### Задание
Пожалуйста, перепишите без изменений строки из приведенных ниже записей, начиная со строки с «15 (303, 274)» и заканчивая строкой с «23 (361, 274)», включая обе.

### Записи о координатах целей

•••

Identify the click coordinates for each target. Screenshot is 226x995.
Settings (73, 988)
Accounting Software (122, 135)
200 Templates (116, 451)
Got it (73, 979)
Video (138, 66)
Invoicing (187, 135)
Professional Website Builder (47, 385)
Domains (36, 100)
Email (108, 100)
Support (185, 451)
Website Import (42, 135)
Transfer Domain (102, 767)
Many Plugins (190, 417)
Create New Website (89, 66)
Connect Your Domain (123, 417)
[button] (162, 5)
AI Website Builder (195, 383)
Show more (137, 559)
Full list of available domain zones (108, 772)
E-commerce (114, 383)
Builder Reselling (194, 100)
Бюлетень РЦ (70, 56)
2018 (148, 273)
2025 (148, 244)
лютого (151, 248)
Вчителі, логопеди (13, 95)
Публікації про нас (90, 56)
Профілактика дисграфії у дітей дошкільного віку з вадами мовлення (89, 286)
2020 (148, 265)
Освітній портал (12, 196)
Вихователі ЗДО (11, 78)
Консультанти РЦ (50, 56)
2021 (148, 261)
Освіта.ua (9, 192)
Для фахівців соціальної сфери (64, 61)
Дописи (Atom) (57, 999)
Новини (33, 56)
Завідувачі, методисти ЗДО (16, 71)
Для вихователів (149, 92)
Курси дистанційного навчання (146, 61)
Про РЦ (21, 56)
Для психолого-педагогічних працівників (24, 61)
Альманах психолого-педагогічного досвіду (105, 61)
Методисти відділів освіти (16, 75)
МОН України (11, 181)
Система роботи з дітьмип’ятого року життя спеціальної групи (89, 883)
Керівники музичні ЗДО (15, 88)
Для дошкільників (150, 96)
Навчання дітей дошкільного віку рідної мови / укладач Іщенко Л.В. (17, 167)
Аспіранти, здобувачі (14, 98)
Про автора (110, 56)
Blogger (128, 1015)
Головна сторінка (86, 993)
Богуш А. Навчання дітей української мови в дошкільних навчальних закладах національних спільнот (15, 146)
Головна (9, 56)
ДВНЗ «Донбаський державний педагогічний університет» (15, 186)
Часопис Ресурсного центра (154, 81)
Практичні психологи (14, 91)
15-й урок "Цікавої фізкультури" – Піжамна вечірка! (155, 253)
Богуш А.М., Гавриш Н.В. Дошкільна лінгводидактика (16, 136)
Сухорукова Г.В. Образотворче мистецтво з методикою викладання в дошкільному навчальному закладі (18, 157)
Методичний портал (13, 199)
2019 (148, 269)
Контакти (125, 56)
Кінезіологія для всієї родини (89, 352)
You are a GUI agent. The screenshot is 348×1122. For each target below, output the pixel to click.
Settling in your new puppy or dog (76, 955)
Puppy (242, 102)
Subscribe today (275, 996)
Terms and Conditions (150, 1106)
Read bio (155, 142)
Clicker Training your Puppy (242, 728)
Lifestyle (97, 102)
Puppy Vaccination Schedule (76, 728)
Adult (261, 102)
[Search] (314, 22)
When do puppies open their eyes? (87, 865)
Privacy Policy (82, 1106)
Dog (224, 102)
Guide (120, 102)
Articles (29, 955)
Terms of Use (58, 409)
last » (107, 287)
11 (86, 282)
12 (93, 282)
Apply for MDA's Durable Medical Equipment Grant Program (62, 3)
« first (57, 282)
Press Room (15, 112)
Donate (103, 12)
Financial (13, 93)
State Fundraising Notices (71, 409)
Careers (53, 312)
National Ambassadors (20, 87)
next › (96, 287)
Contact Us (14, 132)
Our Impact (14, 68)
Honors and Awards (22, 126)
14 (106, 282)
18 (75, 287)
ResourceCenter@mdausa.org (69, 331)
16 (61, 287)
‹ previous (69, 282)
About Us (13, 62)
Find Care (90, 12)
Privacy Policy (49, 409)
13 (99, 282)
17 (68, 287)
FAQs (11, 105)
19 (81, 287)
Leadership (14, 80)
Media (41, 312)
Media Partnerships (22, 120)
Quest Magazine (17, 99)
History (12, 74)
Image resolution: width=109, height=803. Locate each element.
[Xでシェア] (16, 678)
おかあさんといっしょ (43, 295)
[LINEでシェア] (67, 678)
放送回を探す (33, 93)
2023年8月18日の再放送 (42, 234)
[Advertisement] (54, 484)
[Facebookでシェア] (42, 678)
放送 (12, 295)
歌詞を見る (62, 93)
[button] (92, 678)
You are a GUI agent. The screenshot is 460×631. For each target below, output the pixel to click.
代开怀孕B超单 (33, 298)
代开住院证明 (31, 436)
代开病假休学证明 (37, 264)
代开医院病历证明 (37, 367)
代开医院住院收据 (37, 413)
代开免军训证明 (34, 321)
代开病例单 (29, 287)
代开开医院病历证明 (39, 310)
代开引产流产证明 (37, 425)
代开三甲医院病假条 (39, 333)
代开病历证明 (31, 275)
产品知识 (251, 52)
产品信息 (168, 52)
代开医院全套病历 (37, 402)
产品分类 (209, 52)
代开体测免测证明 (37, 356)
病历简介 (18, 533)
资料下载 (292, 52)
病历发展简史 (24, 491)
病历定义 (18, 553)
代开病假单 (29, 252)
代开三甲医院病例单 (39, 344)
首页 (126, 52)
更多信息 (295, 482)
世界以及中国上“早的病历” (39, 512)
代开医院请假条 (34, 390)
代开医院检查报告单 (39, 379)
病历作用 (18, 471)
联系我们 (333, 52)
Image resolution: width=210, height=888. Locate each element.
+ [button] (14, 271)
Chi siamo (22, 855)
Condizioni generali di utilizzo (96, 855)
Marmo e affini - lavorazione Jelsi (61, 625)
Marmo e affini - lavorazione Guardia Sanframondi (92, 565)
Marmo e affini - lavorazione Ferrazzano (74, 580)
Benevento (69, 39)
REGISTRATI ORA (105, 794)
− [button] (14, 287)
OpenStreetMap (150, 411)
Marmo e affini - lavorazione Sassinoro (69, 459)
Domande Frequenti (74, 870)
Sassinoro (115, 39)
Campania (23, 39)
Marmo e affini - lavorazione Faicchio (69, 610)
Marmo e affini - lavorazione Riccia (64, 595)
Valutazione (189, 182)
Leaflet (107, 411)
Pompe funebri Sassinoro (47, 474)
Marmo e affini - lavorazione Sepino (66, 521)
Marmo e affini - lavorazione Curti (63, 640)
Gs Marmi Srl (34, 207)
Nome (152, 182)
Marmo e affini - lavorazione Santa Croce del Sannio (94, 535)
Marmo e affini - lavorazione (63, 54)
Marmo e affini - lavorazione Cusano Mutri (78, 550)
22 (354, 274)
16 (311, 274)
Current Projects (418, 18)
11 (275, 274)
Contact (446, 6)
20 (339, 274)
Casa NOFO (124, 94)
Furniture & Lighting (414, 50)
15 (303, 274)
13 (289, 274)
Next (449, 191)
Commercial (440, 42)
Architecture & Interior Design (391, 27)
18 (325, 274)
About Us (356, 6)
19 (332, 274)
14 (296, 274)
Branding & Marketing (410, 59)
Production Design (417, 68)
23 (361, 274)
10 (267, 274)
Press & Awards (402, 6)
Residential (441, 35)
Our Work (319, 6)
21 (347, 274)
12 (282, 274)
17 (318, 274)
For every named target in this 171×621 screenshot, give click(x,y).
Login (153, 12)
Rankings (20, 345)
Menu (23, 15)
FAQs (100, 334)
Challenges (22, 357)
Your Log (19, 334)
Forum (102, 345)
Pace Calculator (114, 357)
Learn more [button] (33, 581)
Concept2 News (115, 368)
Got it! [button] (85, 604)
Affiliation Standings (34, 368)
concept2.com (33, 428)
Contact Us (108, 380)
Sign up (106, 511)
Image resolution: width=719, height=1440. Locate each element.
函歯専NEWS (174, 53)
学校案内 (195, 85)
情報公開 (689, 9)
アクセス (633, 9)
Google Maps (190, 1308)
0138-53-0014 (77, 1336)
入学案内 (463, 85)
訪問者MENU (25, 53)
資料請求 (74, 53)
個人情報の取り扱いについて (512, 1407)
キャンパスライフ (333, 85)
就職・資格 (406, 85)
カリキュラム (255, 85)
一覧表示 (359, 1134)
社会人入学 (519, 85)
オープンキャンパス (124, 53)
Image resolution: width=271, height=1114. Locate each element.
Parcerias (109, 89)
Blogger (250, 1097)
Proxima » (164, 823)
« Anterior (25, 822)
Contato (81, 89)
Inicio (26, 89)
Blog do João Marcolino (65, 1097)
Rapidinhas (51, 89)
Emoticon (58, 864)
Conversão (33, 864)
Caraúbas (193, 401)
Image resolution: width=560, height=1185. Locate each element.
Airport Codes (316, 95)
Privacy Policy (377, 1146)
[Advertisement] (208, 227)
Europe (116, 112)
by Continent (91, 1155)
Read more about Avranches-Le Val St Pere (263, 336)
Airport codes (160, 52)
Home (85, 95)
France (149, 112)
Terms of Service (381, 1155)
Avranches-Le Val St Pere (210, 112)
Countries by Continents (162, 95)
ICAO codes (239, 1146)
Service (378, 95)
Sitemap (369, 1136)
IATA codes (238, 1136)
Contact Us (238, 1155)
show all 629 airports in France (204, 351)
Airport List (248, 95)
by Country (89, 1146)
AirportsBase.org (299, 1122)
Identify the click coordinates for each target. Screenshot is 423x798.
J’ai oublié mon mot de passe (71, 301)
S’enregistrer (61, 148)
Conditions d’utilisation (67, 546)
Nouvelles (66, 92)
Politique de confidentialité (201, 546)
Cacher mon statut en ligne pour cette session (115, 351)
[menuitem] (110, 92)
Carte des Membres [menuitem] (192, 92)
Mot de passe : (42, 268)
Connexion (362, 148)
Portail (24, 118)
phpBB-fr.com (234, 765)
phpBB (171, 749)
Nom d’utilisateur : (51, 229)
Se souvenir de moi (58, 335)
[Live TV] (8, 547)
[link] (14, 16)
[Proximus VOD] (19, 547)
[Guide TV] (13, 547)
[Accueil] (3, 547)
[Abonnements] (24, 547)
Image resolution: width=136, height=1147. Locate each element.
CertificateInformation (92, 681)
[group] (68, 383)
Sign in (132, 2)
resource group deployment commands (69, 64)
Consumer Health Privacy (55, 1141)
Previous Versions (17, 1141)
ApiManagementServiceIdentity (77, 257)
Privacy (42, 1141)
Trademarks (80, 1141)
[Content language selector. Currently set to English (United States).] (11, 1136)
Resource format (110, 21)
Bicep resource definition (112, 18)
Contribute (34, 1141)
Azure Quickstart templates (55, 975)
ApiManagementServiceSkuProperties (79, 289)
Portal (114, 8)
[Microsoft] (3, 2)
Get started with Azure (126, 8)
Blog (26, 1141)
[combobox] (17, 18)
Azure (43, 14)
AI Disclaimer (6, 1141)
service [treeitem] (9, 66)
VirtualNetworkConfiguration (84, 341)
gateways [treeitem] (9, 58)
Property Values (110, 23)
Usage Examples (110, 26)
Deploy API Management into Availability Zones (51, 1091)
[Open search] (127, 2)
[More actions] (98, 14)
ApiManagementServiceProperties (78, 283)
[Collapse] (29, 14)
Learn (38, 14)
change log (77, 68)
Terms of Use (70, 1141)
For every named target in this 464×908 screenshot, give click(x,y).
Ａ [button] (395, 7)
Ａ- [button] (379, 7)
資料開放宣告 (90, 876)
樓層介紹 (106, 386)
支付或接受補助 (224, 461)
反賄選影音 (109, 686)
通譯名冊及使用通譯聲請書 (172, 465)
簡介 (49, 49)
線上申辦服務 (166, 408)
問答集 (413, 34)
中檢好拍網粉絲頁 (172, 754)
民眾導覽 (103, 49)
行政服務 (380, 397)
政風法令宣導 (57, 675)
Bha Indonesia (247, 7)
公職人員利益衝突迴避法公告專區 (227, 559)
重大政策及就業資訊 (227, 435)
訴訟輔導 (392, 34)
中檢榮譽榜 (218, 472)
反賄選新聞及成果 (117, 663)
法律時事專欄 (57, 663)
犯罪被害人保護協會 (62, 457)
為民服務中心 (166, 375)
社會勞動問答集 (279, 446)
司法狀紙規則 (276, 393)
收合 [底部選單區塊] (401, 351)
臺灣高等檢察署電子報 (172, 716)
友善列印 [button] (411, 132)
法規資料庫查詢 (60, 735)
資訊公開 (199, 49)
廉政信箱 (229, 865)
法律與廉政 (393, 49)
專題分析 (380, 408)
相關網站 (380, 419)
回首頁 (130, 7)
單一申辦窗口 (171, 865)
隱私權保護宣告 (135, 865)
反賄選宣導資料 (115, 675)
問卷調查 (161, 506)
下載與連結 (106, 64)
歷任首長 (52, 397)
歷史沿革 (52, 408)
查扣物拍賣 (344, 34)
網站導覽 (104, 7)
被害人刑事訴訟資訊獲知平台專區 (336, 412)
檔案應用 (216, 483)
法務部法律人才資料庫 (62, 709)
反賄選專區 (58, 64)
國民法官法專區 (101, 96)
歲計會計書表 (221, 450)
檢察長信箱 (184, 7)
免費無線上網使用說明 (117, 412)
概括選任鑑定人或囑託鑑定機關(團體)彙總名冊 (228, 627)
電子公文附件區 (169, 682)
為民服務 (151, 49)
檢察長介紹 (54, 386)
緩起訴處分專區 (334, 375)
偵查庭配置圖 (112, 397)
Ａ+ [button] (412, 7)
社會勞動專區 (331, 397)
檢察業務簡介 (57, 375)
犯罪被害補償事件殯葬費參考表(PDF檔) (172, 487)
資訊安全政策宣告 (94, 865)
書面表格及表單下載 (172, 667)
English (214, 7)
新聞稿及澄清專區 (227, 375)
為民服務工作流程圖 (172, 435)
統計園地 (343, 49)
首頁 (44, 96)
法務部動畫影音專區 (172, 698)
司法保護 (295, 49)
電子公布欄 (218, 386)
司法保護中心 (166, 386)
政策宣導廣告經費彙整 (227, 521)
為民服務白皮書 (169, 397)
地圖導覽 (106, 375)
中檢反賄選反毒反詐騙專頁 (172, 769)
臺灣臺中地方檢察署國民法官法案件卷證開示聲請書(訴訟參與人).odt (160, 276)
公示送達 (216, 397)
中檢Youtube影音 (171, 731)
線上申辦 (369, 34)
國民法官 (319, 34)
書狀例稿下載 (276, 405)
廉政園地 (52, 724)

•••

### Ответ
15 (303, 274)
13 (289, 274)
Next (449, 191)
Commercial (440, 42)
Architecture & Interior Design (391, 27)
18 (325, 274)
About Us (356, 6)
19 (332, 274)
14 (296, 274)
Branding & Marketing (410, 59)
Production Design (417, 68)
23 (361, 274)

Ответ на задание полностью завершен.